Word and element pointing entries:
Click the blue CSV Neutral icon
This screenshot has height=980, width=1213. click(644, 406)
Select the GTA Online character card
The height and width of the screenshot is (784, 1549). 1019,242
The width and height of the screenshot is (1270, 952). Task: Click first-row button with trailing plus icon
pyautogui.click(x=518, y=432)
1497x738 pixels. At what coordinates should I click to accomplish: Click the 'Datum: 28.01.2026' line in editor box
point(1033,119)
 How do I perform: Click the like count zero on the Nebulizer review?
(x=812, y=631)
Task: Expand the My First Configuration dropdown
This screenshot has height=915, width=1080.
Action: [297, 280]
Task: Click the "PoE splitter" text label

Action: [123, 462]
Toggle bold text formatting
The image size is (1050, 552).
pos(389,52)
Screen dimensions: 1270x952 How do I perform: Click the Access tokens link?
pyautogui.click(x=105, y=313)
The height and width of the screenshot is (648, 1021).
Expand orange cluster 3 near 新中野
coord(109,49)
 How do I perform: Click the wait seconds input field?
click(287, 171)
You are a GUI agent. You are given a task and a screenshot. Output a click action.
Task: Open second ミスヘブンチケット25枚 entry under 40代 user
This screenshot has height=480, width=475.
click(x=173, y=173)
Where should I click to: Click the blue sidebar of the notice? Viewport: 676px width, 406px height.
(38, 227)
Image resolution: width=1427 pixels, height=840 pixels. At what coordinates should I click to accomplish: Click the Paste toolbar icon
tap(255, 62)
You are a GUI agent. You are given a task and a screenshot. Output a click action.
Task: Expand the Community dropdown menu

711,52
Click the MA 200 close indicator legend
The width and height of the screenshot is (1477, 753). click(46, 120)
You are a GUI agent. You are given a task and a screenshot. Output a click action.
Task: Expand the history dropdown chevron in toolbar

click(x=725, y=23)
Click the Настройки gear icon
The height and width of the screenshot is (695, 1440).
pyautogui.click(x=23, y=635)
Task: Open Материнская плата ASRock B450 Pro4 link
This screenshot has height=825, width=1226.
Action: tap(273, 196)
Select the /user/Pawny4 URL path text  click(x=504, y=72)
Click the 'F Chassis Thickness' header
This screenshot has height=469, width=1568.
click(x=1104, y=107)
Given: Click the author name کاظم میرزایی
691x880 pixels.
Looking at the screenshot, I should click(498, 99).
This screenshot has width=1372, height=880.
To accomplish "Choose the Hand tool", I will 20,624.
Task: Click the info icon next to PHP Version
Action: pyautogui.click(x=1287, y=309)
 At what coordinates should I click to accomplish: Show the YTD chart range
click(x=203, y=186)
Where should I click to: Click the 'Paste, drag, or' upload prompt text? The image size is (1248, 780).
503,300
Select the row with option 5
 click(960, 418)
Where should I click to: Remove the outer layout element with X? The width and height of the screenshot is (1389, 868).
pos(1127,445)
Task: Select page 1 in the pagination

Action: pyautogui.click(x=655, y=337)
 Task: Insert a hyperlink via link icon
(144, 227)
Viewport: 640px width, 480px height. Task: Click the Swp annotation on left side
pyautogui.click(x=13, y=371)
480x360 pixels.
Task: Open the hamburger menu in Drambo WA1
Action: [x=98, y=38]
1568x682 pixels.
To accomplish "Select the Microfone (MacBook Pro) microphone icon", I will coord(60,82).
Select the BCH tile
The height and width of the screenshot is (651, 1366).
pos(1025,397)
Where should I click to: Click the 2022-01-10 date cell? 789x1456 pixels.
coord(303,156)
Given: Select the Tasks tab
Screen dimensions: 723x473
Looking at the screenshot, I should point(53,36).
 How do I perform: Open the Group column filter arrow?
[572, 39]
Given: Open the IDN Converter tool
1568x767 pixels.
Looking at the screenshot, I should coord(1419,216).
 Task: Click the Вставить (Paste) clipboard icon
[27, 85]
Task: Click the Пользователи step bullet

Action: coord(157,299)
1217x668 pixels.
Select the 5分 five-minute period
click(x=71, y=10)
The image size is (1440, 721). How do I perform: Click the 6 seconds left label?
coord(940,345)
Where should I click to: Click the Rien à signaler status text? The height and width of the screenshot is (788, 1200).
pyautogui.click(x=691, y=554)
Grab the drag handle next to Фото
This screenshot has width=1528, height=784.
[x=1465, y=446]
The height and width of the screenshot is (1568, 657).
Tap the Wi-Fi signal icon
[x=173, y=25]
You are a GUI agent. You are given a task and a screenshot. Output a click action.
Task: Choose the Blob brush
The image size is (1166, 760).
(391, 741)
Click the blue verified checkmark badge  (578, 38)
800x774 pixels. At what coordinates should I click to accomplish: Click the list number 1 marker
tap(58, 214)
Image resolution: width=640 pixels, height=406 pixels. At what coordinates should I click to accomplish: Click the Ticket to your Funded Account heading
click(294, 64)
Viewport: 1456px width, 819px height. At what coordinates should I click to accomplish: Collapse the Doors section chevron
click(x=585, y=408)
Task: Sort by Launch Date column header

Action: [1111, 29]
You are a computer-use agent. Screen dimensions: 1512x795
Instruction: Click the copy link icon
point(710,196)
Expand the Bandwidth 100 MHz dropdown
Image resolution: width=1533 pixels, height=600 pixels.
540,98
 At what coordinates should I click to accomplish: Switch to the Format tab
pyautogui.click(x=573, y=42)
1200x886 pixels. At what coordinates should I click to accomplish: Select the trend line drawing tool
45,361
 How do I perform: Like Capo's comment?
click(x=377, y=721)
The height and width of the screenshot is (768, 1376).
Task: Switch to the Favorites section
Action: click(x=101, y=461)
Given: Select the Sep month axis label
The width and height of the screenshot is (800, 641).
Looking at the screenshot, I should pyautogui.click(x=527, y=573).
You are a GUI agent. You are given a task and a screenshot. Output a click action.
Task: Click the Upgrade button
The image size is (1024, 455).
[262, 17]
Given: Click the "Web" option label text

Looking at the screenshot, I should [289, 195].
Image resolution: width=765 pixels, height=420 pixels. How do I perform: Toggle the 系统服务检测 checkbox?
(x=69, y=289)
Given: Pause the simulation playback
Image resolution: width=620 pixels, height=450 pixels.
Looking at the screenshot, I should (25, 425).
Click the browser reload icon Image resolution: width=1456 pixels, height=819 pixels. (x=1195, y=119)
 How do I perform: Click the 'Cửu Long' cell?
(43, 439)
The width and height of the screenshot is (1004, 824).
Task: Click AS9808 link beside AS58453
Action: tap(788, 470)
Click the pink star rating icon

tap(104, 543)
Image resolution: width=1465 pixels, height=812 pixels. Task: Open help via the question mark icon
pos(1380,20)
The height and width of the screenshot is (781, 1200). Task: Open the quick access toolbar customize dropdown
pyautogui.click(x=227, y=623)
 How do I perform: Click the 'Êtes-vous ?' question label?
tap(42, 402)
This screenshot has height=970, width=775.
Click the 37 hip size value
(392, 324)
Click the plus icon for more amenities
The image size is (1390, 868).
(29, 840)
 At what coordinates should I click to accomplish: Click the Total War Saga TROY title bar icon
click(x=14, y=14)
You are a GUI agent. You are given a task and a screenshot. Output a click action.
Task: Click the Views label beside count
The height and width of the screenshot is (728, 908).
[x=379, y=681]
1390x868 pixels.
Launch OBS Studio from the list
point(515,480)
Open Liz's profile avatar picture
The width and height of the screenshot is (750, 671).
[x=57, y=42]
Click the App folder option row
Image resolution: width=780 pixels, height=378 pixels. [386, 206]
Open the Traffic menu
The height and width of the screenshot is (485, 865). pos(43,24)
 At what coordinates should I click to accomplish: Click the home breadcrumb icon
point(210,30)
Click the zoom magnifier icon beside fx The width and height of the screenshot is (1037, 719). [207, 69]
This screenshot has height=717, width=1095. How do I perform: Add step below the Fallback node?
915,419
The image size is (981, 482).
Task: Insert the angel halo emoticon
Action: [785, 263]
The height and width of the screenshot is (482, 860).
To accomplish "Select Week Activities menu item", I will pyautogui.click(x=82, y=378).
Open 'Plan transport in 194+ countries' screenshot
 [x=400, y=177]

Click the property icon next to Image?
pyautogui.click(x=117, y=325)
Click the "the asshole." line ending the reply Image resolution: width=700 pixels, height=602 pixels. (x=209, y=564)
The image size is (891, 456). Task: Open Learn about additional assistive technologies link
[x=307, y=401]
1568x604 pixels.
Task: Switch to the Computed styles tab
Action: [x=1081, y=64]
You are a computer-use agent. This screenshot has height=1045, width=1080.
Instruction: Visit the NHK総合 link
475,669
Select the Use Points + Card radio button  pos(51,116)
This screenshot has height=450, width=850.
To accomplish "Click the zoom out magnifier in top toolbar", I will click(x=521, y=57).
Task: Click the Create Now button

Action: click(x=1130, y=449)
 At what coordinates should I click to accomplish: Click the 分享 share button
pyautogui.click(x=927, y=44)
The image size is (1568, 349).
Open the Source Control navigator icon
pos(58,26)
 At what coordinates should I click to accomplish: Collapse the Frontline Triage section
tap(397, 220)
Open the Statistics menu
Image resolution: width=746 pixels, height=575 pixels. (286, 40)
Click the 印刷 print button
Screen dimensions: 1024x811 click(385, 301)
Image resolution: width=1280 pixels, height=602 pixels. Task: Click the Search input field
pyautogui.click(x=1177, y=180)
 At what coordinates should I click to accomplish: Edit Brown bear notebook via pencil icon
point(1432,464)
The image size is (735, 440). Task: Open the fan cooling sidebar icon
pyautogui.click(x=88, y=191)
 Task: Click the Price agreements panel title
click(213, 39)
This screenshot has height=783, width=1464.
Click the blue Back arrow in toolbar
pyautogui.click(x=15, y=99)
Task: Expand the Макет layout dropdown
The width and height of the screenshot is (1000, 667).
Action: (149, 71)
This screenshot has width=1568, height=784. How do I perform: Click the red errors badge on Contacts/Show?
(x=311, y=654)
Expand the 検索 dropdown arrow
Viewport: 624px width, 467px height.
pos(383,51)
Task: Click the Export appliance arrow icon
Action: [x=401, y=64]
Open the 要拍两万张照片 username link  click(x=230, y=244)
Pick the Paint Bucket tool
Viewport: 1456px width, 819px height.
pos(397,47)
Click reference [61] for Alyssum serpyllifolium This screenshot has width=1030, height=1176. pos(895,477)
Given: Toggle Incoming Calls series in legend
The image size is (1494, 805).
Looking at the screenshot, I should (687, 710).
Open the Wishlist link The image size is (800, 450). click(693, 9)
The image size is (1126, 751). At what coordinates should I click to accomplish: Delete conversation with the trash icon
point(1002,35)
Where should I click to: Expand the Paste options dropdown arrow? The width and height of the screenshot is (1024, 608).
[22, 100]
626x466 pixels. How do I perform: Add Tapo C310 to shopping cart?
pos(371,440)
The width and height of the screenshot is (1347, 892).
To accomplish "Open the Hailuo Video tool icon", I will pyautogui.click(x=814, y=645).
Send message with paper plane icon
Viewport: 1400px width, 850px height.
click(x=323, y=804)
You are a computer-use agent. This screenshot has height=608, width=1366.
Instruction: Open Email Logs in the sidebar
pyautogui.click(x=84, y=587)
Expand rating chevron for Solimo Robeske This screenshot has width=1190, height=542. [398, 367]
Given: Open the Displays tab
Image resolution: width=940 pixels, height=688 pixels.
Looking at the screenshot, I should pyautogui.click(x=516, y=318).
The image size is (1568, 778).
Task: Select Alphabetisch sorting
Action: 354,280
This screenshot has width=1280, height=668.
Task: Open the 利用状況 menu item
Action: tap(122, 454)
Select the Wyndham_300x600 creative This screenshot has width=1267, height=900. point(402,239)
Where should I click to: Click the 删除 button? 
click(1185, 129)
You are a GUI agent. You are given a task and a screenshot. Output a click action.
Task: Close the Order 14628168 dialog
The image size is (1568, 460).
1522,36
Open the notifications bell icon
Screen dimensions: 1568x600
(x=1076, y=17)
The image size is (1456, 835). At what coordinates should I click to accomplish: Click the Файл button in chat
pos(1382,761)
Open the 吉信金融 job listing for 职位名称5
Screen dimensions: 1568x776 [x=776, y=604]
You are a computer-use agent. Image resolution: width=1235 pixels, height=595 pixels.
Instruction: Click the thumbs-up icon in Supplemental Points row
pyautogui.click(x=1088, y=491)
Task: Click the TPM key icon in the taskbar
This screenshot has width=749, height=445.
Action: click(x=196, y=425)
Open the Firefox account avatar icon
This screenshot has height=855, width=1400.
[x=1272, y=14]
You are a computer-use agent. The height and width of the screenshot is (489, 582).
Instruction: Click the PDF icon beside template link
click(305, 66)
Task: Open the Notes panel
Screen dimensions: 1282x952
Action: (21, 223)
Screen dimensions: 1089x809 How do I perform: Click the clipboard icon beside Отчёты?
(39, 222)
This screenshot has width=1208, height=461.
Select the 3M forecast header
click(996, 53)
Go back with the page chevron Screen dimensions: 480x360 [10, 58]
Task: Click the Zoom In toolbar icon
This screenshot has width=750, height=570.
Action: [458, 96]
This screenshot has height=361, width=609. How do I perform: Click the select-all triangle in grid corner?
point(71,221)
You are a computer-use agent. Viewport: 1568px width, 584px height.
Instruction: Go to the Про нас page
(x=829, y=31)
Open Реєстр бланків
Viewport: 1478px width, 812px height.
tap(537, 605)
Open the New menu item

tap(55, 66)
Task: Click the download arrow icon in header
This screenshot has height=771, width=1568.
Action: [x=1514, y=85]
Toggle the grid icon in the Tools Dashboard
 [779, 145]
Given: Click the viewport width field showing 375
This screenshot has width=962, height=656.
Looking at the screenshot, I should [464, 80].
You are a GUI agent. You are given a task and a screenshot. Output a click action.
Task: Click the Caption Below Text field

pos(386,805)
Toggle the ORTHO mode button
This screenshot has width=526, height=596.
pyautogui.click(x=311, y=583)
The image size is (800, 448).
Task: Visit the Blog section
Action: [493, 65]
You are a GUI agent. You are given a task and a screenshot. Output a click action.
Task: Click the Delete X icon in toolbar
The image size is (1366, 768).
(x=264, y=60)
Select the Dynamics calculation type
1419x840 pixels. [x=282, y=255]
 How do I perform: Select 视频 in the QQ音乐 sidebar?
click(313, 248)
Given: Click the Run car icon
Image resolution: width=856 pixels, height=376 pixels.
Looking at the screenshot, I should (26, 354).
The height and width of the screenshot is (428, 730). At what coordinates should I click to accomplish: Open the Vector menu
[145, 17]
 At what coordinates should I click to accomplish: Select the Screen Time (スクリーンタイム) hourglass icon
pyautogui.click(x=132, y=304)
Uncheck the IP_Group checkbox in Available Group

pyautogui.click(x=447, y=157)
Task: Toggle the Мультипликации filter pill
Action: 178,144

# WORK TO COMPLETE
Return, unchanged, every line from the one containing "At what coordinates should I click to accomplish: Switch" through the one containing "tap(42, 402)", with both of those lines included.

# RESPONSE FOR THIS EXERCISE
 At what coordinates should I click to accomplish: Switch to the Format tab
pyautogui.click(x=573, y=42)
1200x886 pixels. At what coordinates should I click to accomplish: Select the trend line drawing tool
45,361
 How do I perform: Like Capo's comment?
click(x=377, y=721)
The height and width of the screenshot is (768, 1376).
Task: Switch to the Favorites section
Action: click(x=101, y=461)
Given: Select the Sep month axis label
The width and height of the screenshot is (800, 641).
Looking at the screenshot, I should pyautogui.click(x=527, y=573).
You are a GUI agent. You are given a task and a screenshot. Output a click action.
Task: Click the Upgrade button
The image size is (1024, 455).
[262, 17]
Given: Click the "Web" option label text

Looking at the screenshot, I should [289, 195].
Image resolution: width=765 pixels, height=420 pixels. How do I perform: Toggle the 系统服务检测 checkbox?
(x=69, y=289)
Given: Pause the simulation playback
Image resolution: width=620 pixels, height=450 pixels.
Looking at the screenshot, I should (25, 425).
Click the browser reload icon Image resolution: width=1456 pixels, height=819 pixels. (x=1195, y=119)
 How do I perform: Click the 'Cửu Long' cell?
(43, 439)
The width and height of the screenshot is (1004, 824).
Task: Click AS9808 link beside AS58453
Action: tap(788, 470)
Click the pink star rating icon

tap(104, 543)
Image resolution: width=1465 pixels, height=812 pixels. Task: Open help via the question mark icon
pos(1380,20)
The height and width of the screenshot is (781, 1200). Task: Open the quick access toolbar customize dropdown
pyautogui.click(x=227, y=623)
 How do I perform: Click the 'Êtes-vous ?' question label?
tap(42, 402)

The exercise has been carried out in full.